On a positive note, 79 per cent of respondents believe they are confident in identifying a child with ongoing continence problems, as opposed to occasional accidents. Also, over half (61%) of respondents said they believe they have a good understanding of the reasons, whether medical, physical or psychological, that might cause childhood continence problems.
Just over one-in-five (21%) said they have received information on how to deal with childhood continence problems in school, from their school nurse, followed by 13 per cent who said they received information from their school in general.
A classroom teacher working in the foundation stage in England stated: "Children are only just turning three when they start school so we know that some will not be toilet-trained and many will have accidents in the first few weeks. Extra help has been allocated so we have a full-time assistant to help deal with this so teaching is not interrupted. There are 120 children in foundation 1."

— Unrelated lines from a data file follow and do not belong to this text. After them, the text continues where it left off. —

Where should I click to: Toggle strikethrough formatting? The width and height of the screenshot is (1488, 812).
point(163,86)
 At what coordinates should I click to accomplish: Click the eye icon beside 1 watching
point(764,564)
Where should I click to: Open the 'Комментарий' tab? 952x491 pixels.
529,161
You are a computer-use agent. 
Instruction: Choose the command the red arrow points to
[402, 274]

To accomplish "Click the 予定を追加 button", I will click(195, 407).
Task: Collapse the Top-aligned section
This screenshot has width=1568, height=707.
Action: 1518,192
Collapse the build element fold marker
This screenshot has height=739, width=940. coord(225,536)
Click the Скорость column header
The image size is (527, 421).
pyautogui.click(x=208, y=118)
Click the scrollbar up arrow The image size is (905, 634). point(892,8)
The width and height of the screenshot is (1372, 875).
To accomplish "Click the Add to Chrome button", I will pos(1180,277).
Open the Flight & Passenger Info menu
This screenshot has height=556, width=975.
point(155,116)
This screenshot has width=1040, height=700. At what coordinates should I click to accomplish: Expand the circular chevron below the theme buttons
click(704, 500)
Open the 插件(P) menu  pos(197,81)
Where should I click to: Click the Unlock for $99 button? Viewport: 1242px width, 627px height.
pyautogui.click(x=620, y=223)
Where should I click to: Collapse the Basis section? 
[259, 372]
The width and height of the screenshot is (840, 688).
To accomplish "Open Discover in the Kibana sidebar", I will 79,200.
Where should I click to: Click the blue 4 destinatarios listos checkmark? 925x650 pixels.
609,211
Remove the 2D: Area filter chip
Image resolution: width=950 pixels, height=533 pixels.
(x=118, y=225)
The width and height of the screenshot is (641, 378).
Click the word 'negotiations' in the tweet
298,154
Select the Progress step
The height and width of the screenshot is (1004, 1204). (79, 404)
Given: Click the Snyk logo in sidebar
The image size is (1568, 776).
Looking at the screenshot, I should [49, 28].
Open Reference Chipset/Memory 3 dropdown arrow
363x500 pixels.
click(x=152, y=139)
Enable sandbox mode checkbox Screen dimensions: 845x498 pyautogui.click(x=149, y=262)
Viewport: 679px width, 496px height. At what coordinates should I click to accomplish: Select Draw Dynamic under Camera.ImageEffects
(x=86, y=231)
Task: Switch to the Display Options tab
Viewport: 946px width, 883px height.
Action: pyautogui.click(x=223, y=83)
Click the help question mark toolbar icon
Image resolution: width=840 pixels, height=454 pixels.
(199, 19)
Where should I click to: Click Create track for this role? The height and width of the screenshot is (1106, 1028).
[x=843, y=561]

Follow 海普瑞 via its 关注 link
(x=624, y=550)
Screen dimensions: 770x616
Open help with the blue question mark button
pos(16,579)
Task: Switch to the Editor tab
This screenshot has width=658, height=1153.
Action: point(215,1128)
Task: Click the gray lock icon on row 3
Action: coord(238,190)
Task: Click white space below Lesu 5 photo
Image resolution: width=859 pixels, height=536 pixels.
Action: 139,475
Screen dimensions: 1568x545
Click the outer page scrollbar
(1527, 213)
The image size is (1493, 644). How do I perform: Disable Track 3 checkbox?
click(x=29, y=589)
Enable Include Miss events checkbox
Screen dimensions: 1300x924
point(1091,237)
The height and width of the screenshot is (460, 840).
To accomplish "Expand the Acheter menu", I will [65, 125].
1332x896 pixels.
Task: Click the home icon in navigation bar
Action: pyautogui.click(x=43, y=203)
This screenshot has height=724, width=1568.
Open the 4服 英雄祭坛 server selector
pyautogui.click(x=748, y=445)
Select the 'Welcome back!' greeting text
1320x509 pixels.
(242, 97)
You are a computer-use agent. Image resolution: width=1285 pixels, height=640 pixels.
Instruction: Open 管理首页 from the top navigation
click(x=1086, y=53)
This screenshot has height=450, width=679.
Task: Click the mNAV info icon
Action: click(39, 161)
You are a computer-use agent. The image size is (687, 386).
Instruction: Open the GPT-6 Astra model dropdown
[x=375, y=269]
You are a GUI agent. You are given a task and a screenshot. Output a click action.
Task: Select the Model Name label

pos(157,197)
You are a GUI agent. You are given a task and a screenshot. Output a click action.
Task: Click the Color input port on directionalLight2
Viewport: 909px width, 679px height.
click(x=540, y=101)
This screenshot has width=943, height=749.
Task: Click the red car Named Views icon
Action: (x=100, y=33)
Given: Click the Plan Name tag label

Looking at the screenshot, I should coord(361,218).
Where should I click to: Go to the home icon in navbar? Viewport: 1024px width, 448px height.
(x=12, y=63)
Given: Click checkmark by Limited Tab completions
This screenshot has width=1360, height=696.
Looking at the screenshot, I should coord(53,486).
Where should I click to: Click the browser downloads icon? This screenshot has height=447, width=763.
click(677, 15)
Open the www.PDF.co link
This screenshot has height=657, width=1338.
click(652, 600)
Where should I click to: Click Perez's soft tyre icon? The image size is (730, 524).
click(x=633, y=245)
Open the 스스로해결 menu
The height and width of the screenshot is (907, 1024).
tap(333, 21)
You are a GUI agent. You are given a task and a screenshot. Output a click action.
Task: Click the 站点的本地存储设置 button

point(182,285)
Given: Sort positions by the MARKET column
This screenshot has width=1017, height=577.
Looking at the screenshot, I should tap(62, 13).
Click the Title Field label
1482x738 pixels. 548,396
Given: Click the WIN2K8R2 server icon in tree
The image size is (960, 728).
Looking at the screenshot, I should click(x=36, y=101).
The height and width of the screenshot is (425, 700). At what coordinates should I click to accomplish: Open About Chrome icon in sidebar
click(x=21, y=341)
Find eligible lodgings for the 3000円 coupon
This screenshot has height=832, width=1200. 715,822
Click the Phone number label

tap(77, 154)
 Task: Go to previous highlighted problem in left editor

Click here to see the full survey results.
ATL surveyed 848 education staff working in state, independent and academy schools in the UK during October and November 2011.
Those working with primary school children relates to those working with pupils aged 3-11 years.
For the purpose of this survey, a child is considered to be toilet-trained if they can remain clean and dry during the day and can use the toilet fairly independently. This means they know when they want to go and are able to react by using the toilet. A toileting accident occurs if a child has no existing continence problems, knows they need to go to the toilet but doesn't get there for some reason i.e. the child isn't allowed to leave the classroom. A continence accident could occur if a child has a physical-continence problem (diagnosed or undiagnosed), is able to leave the classroom to go to the toilet but still doesn't make it.
ERIC (Education and Resources for Improving Childhood Continence) is a national children's health charity dealing with bedwetting, daytime wetting, constipation and soiling in children and young people. ERIC provides information, support and resources to families and health professionals on bladder and bowel problems. Teachers that want specialist information are also encouraged to contact the Helpline team or visit the ERIC website. Helpline 0845 370 8008 - www.eric.org.uk
Notes to editors
The Association of Teachers and Lecturers (ATL) is an independent, registered trade union and professional association, representing approximately 170,000 teachers, headteachers, lecturers and support staff in maintained and independent nurseries, schools, sixth form, tertiary and further education colleges in the United Kingdom.
ATL exists to help members, as their careers develop, through first rate research, advice, information and legal advice.
ATL is affiliated to the Trades Union Congress (TUC), Irish Congress of Trade Unions (ICTU), European Trade Union Committee for Education (ETUCE) and Education International (EI). ATL is not affiliated to any political party and seeks to work constructively with all the main political parties.